- _WHAT THE EXERCISE ASKS_
Retype, exactly as they appear below, the lines between the line holding "Given: Open the game accelerator rocket icon" and the line holding "This screenshot has width=868, height=463.", both ends included.
== Segment start ==
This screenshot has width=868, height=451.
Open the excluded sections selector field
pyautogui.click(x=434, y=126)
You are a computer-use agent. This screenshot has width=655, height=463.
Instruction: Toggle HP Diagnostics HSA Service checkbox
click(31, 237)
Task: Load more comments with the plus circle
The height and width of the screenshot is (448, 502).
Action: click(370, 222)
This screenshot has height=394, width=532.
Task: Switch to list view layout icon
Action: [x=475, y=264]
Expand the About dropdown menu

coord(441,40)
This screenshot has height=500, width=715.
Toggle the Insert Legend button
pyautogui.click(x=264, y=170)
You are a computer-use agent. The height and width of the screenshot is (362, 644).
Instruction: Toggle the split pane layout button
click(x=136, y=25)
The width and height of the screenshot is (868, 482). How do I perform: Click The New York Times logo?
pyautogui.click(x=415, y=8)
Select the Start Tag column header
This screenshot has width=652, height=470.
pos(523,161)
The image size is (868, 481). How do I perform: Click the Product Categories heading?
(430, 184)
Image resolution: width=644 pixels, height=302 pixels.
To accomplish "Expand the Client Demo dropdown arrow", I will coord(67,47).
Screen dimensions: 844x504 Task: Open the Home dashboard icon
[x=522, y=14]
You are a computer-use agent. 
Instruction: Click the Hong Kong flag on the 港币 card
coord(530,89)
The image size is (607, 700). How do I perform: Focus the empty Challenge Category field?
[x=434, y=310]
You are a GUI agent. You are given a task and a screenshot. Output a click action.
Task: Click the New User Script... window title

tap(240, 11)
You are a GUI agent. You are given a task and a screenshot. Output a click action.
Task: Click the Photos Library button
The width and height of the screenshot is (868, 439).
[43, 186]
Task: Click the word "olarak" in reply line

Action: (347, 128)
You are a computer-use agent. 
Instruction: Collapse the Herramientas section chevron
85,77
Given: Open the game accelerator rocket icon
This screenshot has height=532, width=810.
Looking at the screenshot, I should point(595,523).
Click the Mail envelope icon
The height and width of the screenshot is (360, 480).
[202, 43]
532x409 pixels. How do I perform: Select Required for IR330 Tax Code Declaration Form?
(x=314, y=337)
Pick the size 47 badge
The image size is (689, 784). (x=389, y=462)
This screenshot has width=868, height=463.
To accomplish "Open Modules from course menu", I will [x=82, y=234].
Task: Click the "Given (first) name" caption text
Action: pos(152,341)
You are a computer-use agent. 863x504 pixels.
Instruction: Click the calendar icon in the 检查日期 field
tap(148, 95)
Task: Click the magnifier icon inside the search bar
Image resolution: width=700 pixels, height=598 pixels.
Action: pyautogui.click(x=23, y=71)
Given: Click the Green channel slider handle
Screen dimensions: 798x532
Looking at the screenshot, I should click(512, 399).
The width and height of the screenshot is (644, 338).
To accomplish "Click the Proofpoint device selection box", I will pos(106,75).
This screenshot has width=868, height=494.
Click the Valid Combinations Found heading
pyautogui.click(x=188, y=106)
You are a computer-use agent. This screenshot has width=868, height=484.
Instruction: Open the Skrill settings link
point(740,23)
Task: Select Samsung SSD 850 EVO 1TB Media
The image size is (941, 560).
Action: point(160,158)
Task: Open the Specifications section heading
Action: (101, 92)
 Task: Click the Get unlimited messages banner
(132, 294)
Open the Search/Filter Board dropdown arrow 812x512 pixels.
== Segment end ==
- _RESPONSE TO THIS TASK_
Given: Open the game accelerator rocket icon
This screenshot has height=532, width=810.
Looking at the screenshot, I should point(595,523).
Click the Mail envelope icon
The height and width of the screenshot is (360, 480).
[202, 43]
532x409 pixels. How do I perform: Select Required for IR330 Tax Code Declaration Form?
(x=314, y=337)
Pick the size 47 badge
The image size is (689, 784). (x=389, y=462)
This screenshot has width=868, height=463.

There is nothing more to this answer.